If James Dornan believes that about debt, why does he think that it was the right thing for his Government to replace maintenance grants with loans?
Loans were in place when the Labour Party was in government. Surely what we have to do is work under the economic system that we now have and ensure that we have the support structure for students that is the best in the UK.
The Open University, which has been sadly neglected in today’s debate, is another example of the way in which the playing field for education and learning has been levelled. The open entry policy means that there are no formal entry requirements for most qualifications and modules. Some interesting statistics that stood out for me are that 38 per cent of Open University students live in Scotland’s 40 per cent most disadvantaged communities; 64 per cent of new OU undergraduates earn less than £25,000; 70 per cent of OU students are in full or part-time work; 15 per cent of students have a disability; 40 per cent of students study STEM subjects and 44 per cent of those are female; 20 per cent do not have traditional university entry qualifications; and 15 per cent of new undergraduates at the OU go there with a college higher national certificate or higher national diploma. There is a lot to admire in the Open University: it makes it much easier for people to access further education and, instead of having to go to university, the university can come to them. Having studied at the Open University many years ago, I know about its benefits.
While all those statistics show that the Open University plays a vital part in levelling the playing field, access to part-time learning is another excellent tool. The university’s flexible approach to learning means that people who are in work but wish to change their role, those with families and those in the caring community can access learning on a timescale that best suits their needs. That encourages many who would, in any other circumstances, find a barrier in accessing further education.
Universities have a huge positive economic impact in Scotland. Not only does further education play its part in providing Scotland with a future well-rounded and skilled workforce who will contribute to the economy, but it has a great economic impact on communities. In Glasgow, universities add £3.7 billion to the economy and they provide 5,800 jobs.
Nelson Mandela once said:
“Education is the most powerful weapon which you can use to change the world.”

*-*-*

## Exercise details
Quote the debate excerpt word for word, starting at "Universities have a" and ending at "provide 5,800 jobs.". The lines after this have no connection to the debate excerpt.

## Stored data
*-*-*

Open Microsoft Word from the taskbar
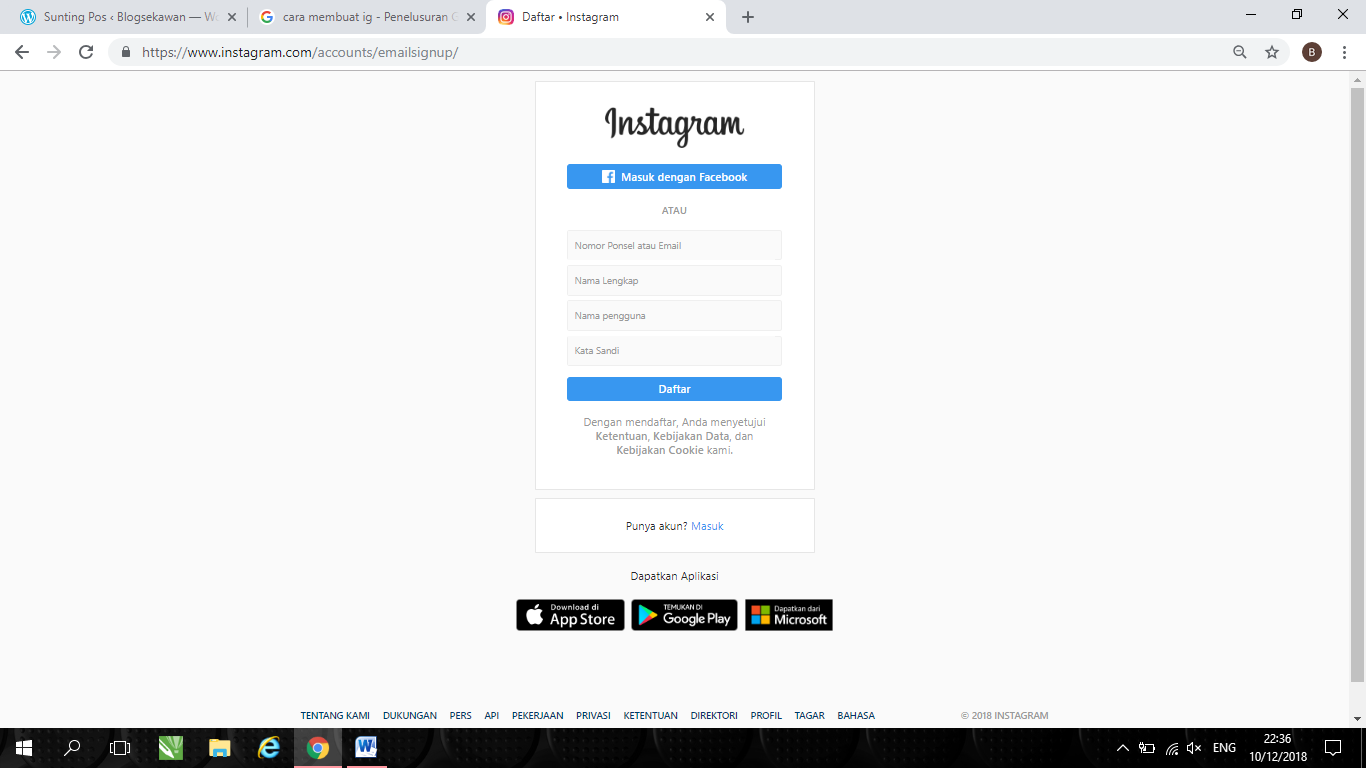This screenshot has height=768, width=1366. (x=365, y=747)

*-*-*

## Solution for this problem
Universities have a huge positive economic impact in Scotland. Not only does further education play its part in providing Scotland with a future well-rounded and skilled workforce who will contribute to the economy, but it has a great economic impact on communities. In Glasgow, universities add £3.7 billion to the economy and they provide 5,800 jobs.